(Beginning of Document text)
How to plan a vegetarian Hanukkah meal

The average American consumes more 270 pounds of meat every year, which is the largest national average in the world. Chicken and beef are the most consumed and both are popular choices at traditional Hanukkah meals.[1] Yet, a growing body of evidence implicates meat in a variety of serious environmental problems—not least of which is climate change. Cutting back on your meat consumption, both during Hanukkah and all year round, is a great way to exercise your eco-friendly consumer muscles.

Cooking a traditional, vegetarian Hanukkah dinner

There are many ways to achieve a vegetarian or vegan Hanukkah, especially with GY’s handy list of recipes and ideas:

Need some help convincing family and friends to make the switch? If so, adapt ideas from this GoVeg.com guide to asking your family for a vegan (Christmas) meal, which includes facts about meat consumption, sample letters you can send to loved ones about your desire for a cruelty-free dinner, recipes, and more.

And if after all of this vegetarian Hanukkah inspiration you’re still stumped, make your Hanukkah meal planning easy by eating out at a local green-certified restaurant serving local and organic fair, much of which may already be meat-free. Or, for a home-based, stress-free meal, hire an organic caterer to cook up a Kosher vegetarian delight instead.

Find it! Ingredients for a vegetarian Hanukkah

Replace traditional animal-based menu items with substitutes that are healthy and tasty, many of which can be purchased at your local natural foods store. But if you lack such a venue, many items can now be ordered online.

Preparing a vegetarian Hanukkah meal helps you go green because...

  • It reduces the amount of greenhouse gas emitted to produce your meals.
  • It protects tropical forests from being cleared for animal pasture.
  • It keeps pesticides, fertilizers, antibiotics, and other chemicals, as well as animal excrement, from polluting waterways.
  • It opens up more land to be used for vegetable-based diets, which require less land, water, and fewer resources, thus enabling the production of more food for the world’s hungry.
  • It means fewer animals are required to live in cruel, inhumane conditions.

Though the ills of meat production are becoming more well-known, global meat consumption has increased rapidly over the last several decades. Sixty percent of the recent growth in meat consumption has occurred in the developing world, which collectively eats half of all meat.[2] Production of meat is set to double from 229 million tons in 1999/2001 to 465 million tons in 2050.[3] As the Food and Agriculture Organization (FAO) of the United Nations (UN) recently noted: “The livestock sector emerges as one of the top two or three most significant contributors to the most serious environmental problems, at every scale from local to global.”[4]

Local vs. meatless

A study by Carnegie Mellon University scientists has concluded that eating less meat will reduce carbon emissions even more than purchasing food locally.[5] The study found that transporting food is responsible for only 4 percent of food-associated greenhouse gas emissions, while production contributes 83 percent.[6] Researchers say that means that buying all local food is like driving 1,000 fewer miles in your car annually, which is what you get cutting dairy and meat one day a week. Go totally veggie and you'll slash a whopping 8,000 miles in vehicle emissions.[7]

Related health issues

Vegetarian diets are not only good for the environment, they’re good for your health. According to a position statement made by the American Dietetic Association, vegetarian diets are healthful, nutritionally adequate, and can aid in the prevention and treatment of some diseases. In general, choosing a meatless diet means lower levels of saturated fat and cholesterol, higher levels of folate, fiber, and phytochemicals, as well as an increase in vitamins (especially C and E) and antioxidants.

By the numbers, vegetarians are nine times less likely to be obese, 40 percent less likely to develop cancer, and have 50 percent fewer instances of heart disease than meat-eaters.[8] One study estimated that the incidence of colo-rectal cancer decreases by about 30 percent for every 100 grams of red meat cut out of a person's diet per day (which is a near 50 percent reduction).[9]
(End of Document text)
== Requirement A ==
Answer these questions from the vegetarian Hanukkah article:
(i) What percentage of food-associated greenhouse gas emissions does the Carnegie Mellon study attribute to transporting food?
(ii) Which organization made the position statement calling vegetarian diets healthful and nutritionally adequate?
(iii) How many tons of meat production are projected for 2050?
== Requirement B ==
Please return the stretch of the vegetarian Hanukkah article from "Preparing a vegetarian" through "the world’s hungry.", copied word for word.
== Requirement C ==
Decide whether each statement agrees with the vegetarian Hanukkah article. Answer yes or no, and quote the words that decide it.
(i) The developing world collectively eats half of all meat.
(ii) Vegetarians are half as likely as meat-eaters to be obese.
(iii) Meat substitutes can be bought only at a local natural foods store.
(Beginning of Data listing)
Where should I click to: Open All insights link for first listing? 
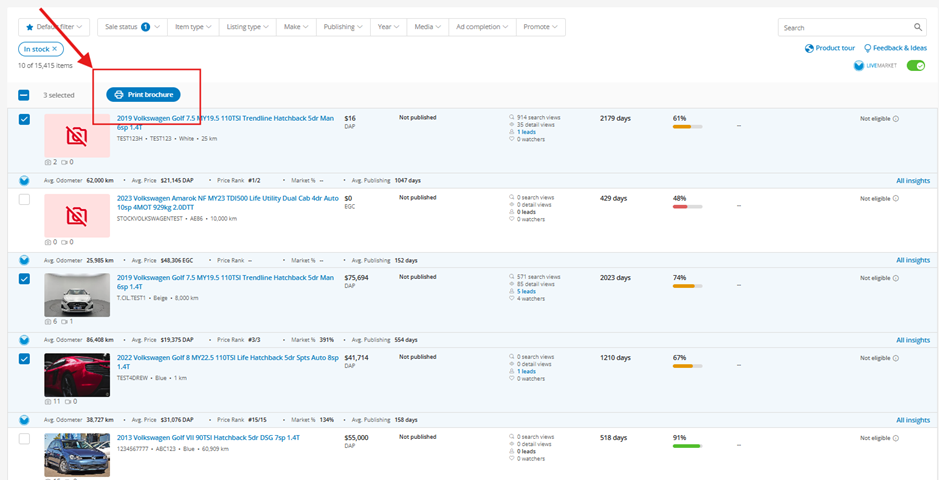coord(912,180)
(End of Data listing)
(Beginning of Data listing)
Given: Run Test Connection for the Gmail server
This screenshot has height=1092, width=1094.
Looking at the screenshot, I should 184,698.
(End of Data listing)
(Beginning of Data listing)
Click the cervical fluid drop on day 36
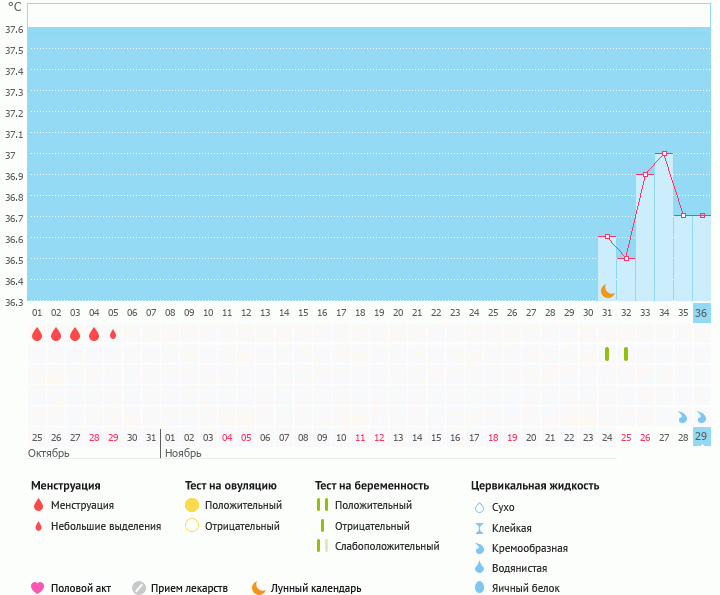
(End of Data listing)
== Output A ==
(i) 4 percent
(ii) The American Dietetic Association
(iii) 465 million tons

== Output B ==
Preparing a vegetarian Hanukkah meal helps you go green because...

  • It reduces the amount of greenhouse gas emitted to produce your meals.
  • It protects tropical forests from being cleared for animal pasture.
  • It keeps pesticides, fertilizers, antibiotics, and other chemicals, as well as animal excrement, from polluting waterways.
  • It opens up more land to be used for vegetable-based diets, which require less land, water, and fewer resources, thus enabling the production of more food for the world’s hungry.

== Output C ==
(i) Yes: "which collectively eats half of all meat"
(ii) No: "vegetarians are nine times less likely to be obese"
(iii) No: "many items can now be ordered online"